Les vols pouvant bénéficier de la dépénalisation sont ceux exonérés par l’Autorité fédérale au sens de l’article 2,10°b de l’arrêté ministériel du 3 mai 2004 relatif à la gestion des nuisances sonores à l’aéroport de Bruxelles-National ou ceux pouvant justifier, suite à une demande d’information des agents chargés de la surveillance à la compagnie concernée, que le vol est bien en rapport avec la crise sanitaire.

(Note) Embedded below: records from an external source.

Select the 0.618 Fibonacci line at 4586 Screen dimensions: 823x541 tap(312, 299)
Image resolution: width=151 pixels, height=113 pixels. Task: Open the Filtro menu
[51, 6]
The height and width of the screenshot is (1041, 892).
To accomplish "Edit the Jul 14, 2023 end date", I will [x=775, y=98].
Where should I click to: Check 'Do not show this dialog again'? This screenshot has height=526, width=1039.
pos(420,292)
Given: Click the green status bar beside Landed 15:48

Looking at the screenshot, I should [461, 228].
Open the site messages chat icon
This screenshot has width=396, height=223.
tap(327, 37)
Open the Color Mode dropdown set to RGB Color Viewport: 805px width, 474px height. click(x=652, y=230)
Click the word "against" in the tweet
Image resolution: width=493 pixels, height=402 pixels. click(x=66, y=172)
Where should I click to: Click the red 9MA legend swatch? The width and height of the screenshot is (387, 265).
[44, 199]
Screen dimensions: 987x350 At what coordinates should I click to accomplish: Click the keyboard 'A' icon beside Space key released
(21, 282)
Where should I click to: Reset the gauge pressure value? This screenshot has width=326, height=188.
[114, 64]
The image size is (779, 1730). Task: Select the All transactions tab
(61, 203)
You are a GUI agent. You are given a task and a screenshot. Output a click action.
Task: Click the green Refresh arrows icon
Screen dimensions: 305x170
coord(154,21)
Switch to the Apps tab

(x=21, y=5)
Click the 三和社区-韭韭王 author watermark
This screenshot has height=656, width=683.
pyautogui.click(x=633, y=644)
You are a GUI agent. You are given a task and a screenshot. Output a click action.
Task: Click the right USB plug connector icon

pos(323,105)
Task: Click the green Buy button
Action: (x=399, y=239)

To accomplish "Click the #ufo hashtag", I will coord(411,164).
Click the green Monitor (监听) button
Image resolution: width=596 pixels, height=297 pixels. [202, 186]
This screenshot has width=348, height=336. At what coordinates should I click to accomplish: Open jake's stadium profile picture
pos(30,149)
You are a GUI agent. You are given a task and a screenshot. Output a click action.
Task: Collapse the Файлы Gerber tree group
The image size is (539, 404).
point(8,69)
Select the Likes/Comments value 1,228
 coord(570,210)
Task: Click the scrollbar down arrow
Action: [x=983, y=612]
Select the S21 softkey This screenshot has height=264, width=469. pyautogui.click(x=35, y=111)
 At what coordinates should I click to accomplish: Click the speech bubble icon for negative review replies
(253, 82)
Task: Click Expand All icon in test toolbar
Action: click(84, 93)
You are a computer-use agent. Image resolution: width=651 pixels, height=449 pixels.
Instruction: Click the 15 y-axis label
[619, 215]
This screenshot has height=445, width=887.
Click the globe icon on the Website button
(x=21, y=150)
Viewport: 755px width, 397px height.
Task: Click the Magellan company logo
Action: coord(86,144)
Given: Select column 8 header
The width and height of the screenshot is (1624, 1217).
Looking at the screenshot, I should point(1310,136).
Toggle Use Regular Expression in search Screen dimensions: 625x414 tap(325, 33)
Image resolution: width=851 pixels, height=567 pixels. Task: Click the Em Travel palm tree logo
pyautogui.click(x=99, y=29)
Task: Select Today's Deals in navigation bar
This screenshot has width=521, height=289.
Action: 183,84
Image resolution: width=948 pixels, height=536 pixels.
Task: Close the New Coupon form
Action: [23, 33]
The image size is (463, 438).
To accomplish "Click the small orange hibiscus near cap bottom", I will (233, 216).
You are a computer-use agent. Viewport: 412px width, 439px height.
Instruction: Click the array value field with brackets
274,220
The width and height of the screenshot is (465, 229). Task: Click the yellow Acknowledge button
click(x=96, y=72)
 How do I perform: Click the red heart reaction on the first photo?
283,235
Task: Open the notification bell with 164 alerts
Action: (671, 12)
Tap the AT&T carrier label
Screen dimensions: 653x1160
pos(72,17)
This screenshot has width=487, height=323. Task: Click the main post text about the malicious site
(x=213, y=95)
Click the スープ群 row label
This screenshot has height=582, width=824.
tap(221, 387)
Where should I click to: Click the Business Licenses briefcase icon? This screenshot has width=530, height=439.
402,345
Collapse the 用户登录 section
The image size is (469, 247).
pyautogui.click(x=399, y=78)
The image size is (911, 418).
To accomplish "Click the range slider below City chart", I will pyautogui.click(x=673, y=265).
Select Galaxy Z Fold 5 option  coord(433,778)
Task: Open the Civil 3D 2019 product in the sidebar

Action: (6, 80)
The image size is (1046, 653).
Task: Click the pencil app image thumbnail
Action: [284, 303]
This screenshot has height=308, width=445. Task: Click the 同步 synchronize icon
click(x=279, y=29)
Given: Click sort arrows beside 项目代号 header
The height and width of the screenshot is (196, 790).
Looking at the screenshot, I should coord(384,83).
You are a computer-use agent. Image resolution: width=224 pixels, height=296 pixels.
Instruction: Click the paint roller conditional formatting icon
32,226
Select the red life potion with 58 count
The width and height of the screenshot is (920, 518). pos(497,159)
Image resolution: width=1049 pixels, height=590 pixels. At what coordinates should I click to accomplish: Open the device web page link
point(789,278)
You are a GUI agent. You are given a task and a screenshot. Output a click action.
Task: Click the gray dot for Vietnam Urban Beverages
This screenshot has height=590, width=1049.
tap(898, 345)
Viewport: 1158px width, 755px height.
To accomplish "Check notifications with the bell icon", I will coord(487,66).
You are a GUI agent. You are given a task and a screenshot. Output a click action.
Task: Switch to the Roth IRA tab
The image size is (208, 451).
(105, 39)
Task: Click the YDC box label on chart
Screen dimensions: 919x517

Une demande a été adressée le 5 mai 2020 aux autorités fédérales en vue d’obtenir mensuellement la liste des vols en rapport avec la gestion de la crise sanitaire du Covid-19.
 
A ce jour, les autorités fédérales n’ayant pas encore communiqué la liste des vols exonérés, Bruxelles Environnement n’a donc pas encore interrogé les compagnies dont un des vols non exonérés a dépassé les normes bruxelloises de bruit quant à savoir si celui-ci pouvait justifier d’un rapport avec la gestion de la crise sanitaire du Covid-19.

Il n’est dès lors pas encore possible de vous communiquer le nombre de dépassements de normes commis par des vols qui ne seraient pas en rapport avec la gestion de la crise sanitaire du Covid-19.